The "Human Rights Council" proclaims: "With membership on the Council comes a responsibility to uphold high human rights standards." One can assess the Council's credibility by considering its actual current members, such as China, Eritrea, Pakistan, the Russian Federation, Sudan, and Venezuela—all of which are criminal thugocracies that rule by attempting to disarm their victim populations.

AI cites a 2006 report to the Committee on Human Rights by University of Minnesota Law Professor Barbara Frey.  According to the Frey Report, a state's failure to restrict self-defense is itself a human rights violation. The report states that a government has violated the human right to life to the extent that a state allows the defensive use of a firearm "unless the action was necessary to save a life or lives." Thus, firearms "may be used defensively only in the most extreme circumstances, expressly, where the right to life is already threatened or unjustifiably impinged." In other words, a government that allows the use of deadly force to defend against rape, arson, carjacking, or armed robbery has violated the criminal's right to life. By the Frey theory, every U.S. state government and the federal government are and always have been violators of violent criminals' right to life.

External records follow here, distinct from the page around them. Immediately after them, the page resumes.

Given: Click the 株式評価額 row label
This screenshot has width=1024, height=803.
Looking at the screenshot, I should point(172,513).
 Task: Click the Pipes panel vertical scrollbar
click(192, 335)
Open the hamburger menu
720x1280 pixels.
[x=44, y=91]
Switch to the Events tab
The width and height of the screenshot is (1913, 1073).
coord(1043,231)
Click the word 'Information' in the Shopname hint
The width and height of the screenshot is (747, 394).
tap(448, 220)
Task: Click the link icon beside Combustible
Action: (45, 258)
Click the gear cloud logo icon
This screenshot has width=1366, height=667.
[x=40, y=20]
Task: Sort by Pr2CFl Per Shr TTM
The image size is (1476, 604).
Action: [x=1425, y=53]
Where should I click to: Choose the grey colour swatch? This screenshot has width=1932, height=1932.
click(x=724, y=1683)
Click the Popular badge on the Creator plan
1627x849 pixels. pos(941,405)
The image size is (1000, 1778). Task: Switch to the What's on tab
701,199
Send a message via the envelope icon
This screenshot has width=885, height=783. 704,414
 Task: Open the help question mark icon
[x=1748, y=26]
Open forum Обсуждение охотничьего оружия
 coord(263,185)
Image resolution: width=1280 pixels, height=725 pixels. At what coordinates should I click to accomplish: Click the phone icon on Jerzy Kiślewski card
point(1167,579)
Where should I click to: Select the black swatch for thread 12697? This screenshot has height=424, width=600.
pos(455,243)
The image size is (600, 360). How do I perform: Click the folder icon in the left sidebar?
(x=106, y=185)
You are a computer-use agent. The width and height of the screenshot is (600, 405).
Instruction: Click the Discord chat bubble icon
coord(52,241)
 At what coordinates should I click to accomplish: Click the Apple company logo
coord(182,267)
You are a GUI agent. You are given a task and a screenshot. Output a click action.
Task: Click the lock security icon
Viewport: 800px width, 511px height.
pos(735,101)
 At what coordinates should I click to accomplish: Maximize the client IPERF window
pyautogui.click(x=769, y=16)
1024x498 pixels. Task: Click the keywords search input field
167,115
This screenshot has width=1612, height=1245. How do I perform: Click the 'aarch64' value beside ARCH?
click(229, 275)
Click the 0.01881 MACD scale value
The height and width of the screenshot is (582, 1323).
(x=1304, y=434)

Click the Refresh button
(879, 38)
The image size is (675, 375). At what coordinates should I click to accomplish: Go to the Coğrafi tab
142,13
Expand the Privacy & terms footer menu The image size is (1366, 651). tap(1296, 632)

The Frey report states that it is a human rights violation for persons to be allowed to possess a firearm without a permit, and the permit should enumerate "specific purposes" for which the gun could be used. Today, no U.S. jurisdiction is compliant with this standard. Most states do not require a permit to possess a handgun, and hardly any require a permit for a long gun. Anyone who may lawfully own a gun may keep it at home for self-defense, may take it to a target range, hunt with it (for which a hunting license is usually required), or use the gun for any other lawful purpose. So even the severe gun control laws of New York State are human rights violations, according to the Frey report and its adoption by U.N. committee. In New York, you can buy a shotgun upon passing a background check, and you can then keep the gun for self-defense, skeet shooting, or other purposes, with no specific permission.

I have argued elsewhere that the Frey report omits many sources of international law that recognize the inherent human right of self-defense, and that the report misdescribes some sources of international law by claiming that they treat self-defense as a mere excuse and not justification. The Human Right of Self-Defense, 22 BYU Journal of Public Law 43 (2008).

The racial angle

The third and final part of the AI amicus brief essentially retreads the arguments in Part II, but this time with special reference to racial discrimination. As the brief's statistics show, black people in the United States are disproportionately harmed by violent armed criminals and often receive insufficient police protection. Indeed, the problem has grown much worse in the past few years. The existence of the serious problem does not prove  that the U.S. Supreme Court would violate international law if the Court respected the right of a law-abiding black woman or man to carry a handgun for protection. Indeed, an amicus brief by the Black Attorneys of Legal Aid, the Bronx Defenders, and the Brooklyn Defenders points out the New York's arbitrary handgun licensing law is now and always has been enforced with discriminatory severity against people of color.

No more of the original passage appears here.